Daniel A. BellMay 17, 2023
The Dean of Shandong
Confessions of a Minor Bureaucrat at a Chinese University
Princeton University Press 2023
I am not now nor at any time have ever been a member of the Chinese Communist Party (CCP). Yet I serve as dean of a large faculty of political science in a Chinese university that trains students and provincial cadres to serve the country as Communist Party officials: It’s typically a post reserved for members of the CCP, given the political sensitivity of the work. That’s part of the surprise. The other part is that I’m a Canadian citizen, born and bred in Montreal, without any Chinese ancestry.
– Daniel A. Bell, The Dean of Shandong: Confessions of a Minor Bureaucrat in China (2023)
On January 1, 2017, Daniel Bell was appointed dean of the School of Political Science and Public Administration at Shandong University―the first foreign dean of a political science faculty in mainland China’s history. In The Dean of Shandong, Bell chronicles his experiences as what he calls “a minor bureaucrat,” offering an inside account of the workings of Chinese academia and what they reveal about China’s political system. It wasn’t all smooth sailing―Bell wryly recounts sporadic bungles and misunderstandings―but Bell’s post as dean provides a unique vantage point on China today.

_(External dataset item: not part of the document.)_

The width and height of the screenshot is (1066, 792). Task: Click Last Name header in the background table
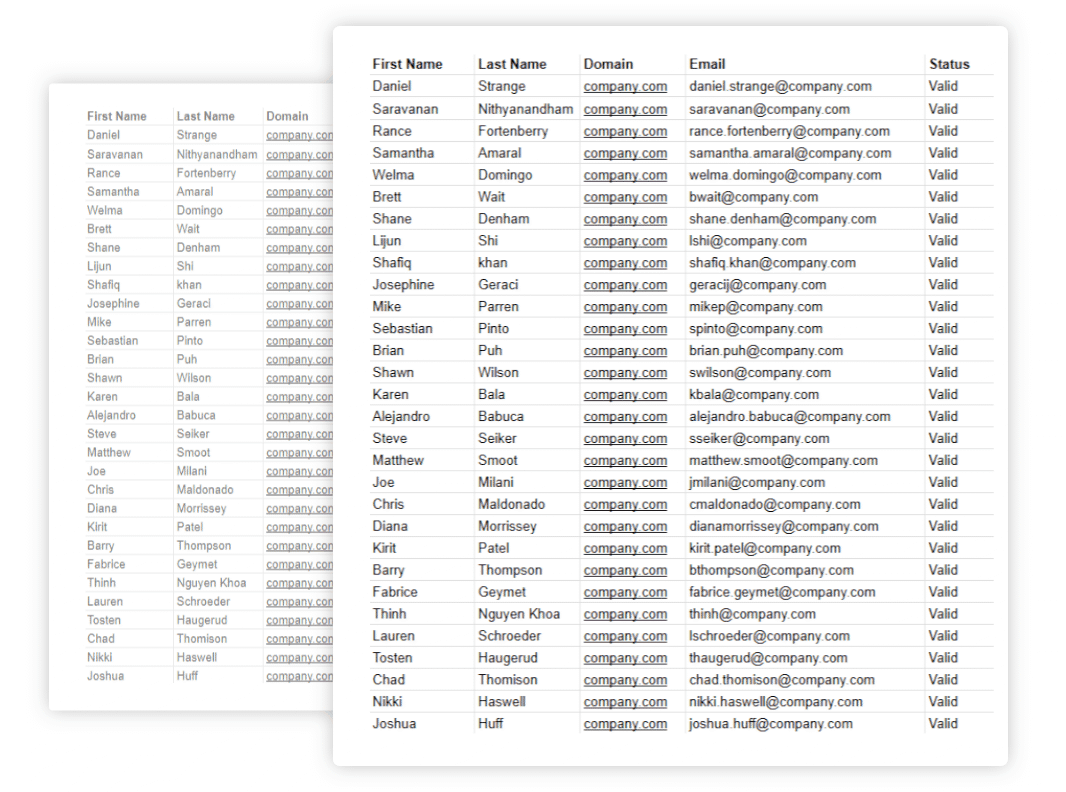coord(205,116)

Bell, neither a Chinese citizen nor a member of the Chinese Communist Party, was appointed as dean because of his scholarly work on Confucianism―but soon found himself coping with a variety of issues having little to do with scholarship or Confucius. These include the importance of hair color and the prevalence of hair-dyeing among university administrators, both male and female; Shandong’s drinking culture, with endless toasts at every shared meal; and some unintended consequences of an intensely competitive academic meritocracy. As dean, he also confronts weightier matters: the role at the university of the Party secretary, the national anticorruption campaign and its effect on academia (Bell asks provocatively, “What’s wrong with corruption?”), and formal and informal modes of censorship. Considering both the revival of Confucianism in China over the last three decades and what he calls “the Communist comeback” since 2008, Bell predicts that China’s political future is likely to be determined by both Confucianism and Communism.
Professor Bell’s other writings mentioned in this episode include:
Communitarianism and its Critics (Oxford, 1993)
- China’s New Confucianism: Politics and Everyday Life in a Changing Society (Princeton, 2008)
- The Spirit of Cities: Why the Identity of a City Matters in the Global Age (coauthored Princeton 2011)
- Ancient Chinese Thought - Modern Chinese Power (Trans. series: Xuetong; co-edited Princeton 2013)
- The China Model: Political Meritocracy and Limits of Democracy (Princeton, 2015)
In this interview two book reviews were discussed: 1) "Confessions of a Sinophile" by James Crabtree in the Financial Times, and 2) "Confessions of a China Apologist" by Gordon G. Chang in The New Criterion. Professor Bell graciously responded to a question about them and adds this post-interview thought for The New Criterion reviewer: ‘since my book is banned in China I wish Mr. Chang would inform the relevant authorities that I'm an apologist for China – it might help to unban the book!’
Professor Daniel A. Bell is a Canadian political theorist and currently Chair of Political Theory at the University of Hong Kong Faculty of Law. He was previously Dean of the School of Political Science and Public Administration at Shandong University and professor at Tsinghua University (Schwarzman College and Department of Philosophy). He has authored eight books and edited and/or coedited as many while serving as a series editor for Princeton University Press.